§ Required tasks
1. Change "pullback" to "fibered product" in the post about the pullback proof, then give the passage starting with "4. Considering we" and going on through "about the problem.".
2. In the post about the pullback proof, what does the writer say they are not yet entirely comfortable with?

§ Passage to read
The proof goes a bit fast for me, there are a few things I don't get:

  • Why do we start by defining $f' \circ n = f' \circ m$ ? This is what we want to prove, right?

  • How is the universal property of pullback used?

With the figure in the book, the way I understand it, I would write the proof as follows, but I'm not confident that this proof fully holds (I'm not entirely comfortable in the notation and rules of these systems yet):

  1. We take an arbitrary $m$ and $n$ as illustrated.

  2. We define $q := g' \circ m$ and $r := g' \circ n$.

  3. Since $f$ is monomorphic, $q = r \Rightarrow g' \circ m = g' \circ n \Rightarrow m = n$.

  4. Considering we started with arbitrary $m$ and $n$ the function at that position in the graph is unique, implying $f'$ is monomorphic.

Am I cutting corners here?

And as a side question, since we know that now for an arbitrary $B$, $m$, $n$ we can prove that $m = n$, does this imply that not only $f$ and $f'$ are monomorphic, but also $g$ and $g'$?

It would be great if someone a bit more experienced in this subject could tell me if my reasoning makes sense - the fact that the text suggests that the universal property of pullback is needed, while I don't see how, makes me a bit insecure about the problem.

§ Supplied information
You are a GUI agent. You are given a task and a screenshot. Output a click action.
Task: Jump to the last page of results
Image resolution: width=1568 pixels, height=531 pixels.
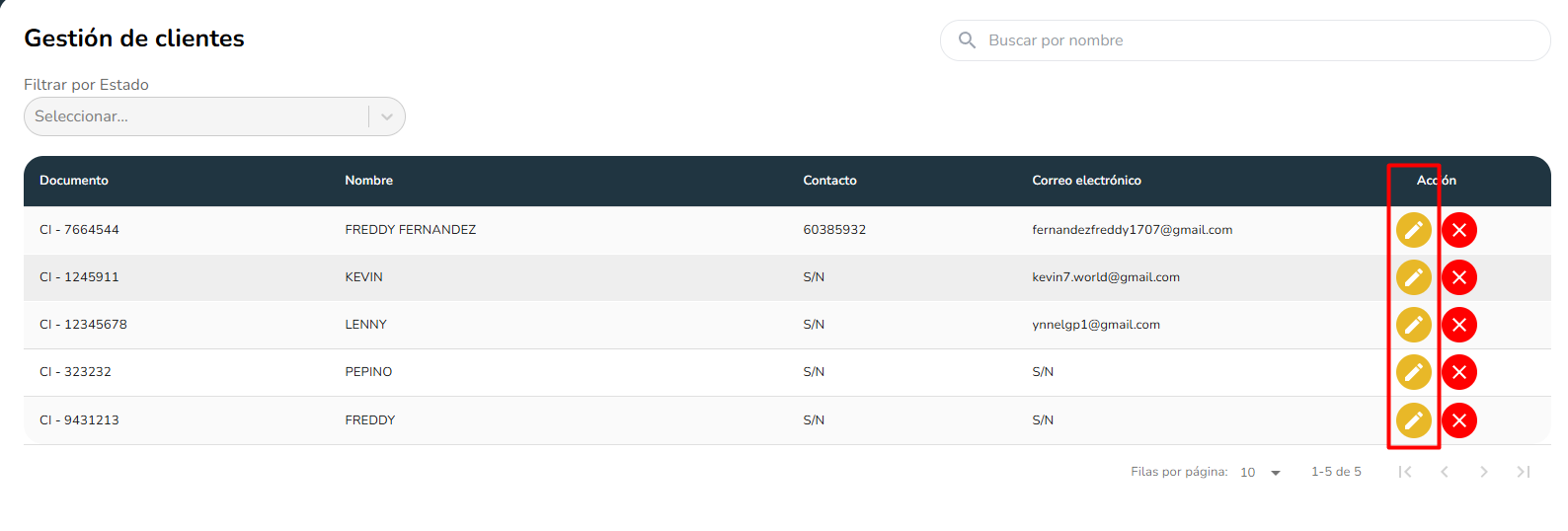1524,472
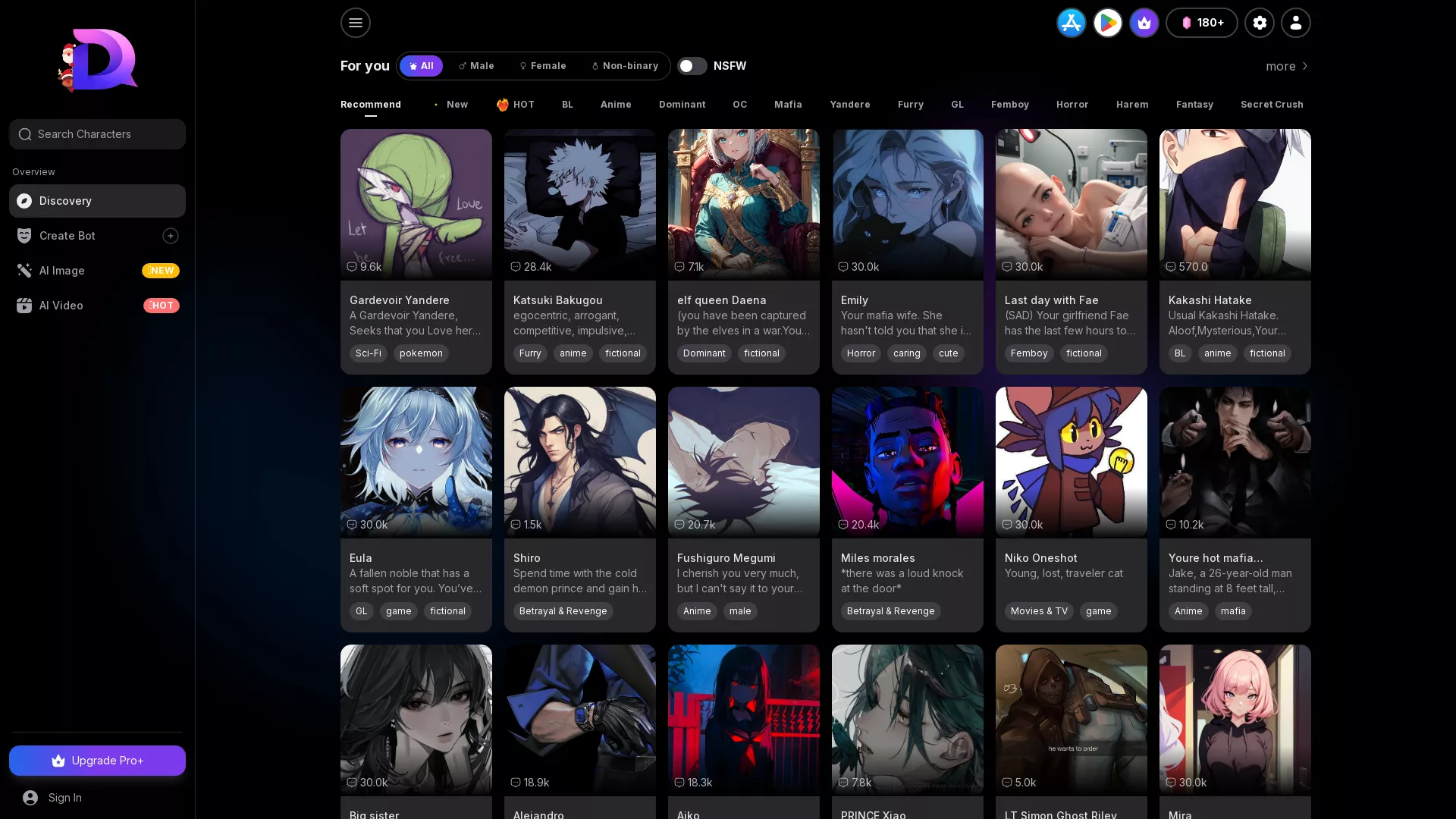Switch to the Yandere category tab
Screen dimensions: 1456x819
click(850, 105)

...

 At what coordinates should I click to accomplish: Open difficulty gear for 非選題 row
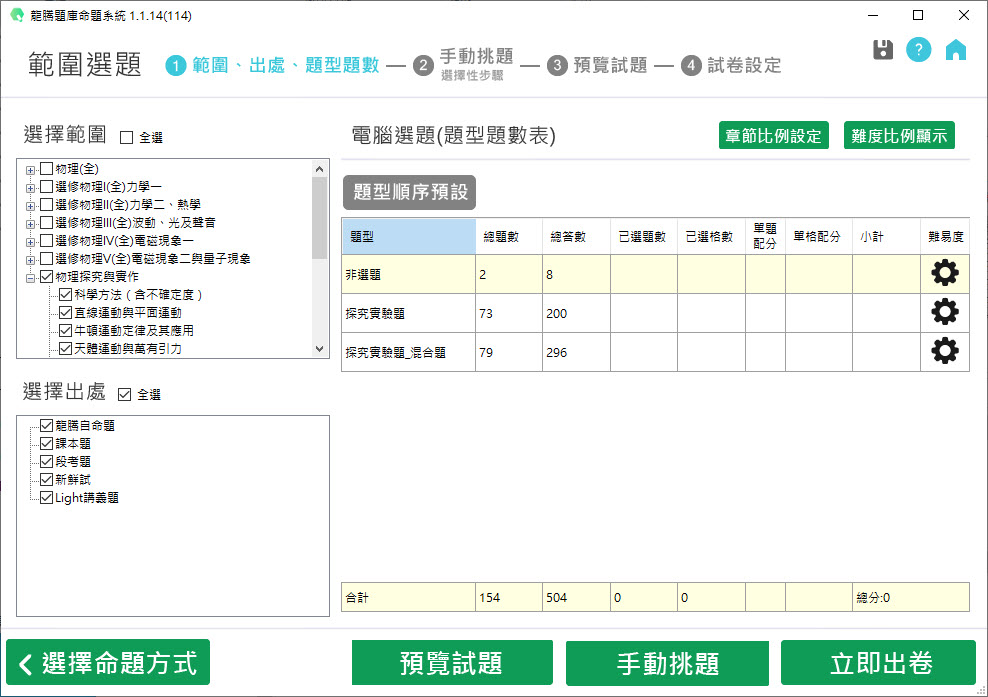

§ Results of the tasks
1.
4. Considering we started with arbitrary $m$ and $n$ the function at that position in the graph is unique, implying $f'$ is monomorphic.

Am I cutting corners here?

And as a side question, since we know that now for an arbitrary $B$, $m$, $n$ we can prove that $m = n$, does this imply that not only $f$ and $f'$ are monomorphic, but also $g$ and $g'$?

It would be great if someone a bit more experienced in this subject could tell me if my reasoning makes sense - the fact that the text suggests that the universal property of fibered product is needed, while I don't see how, makes me a bit insecure about the problem.

2. The notation and rules of these systems.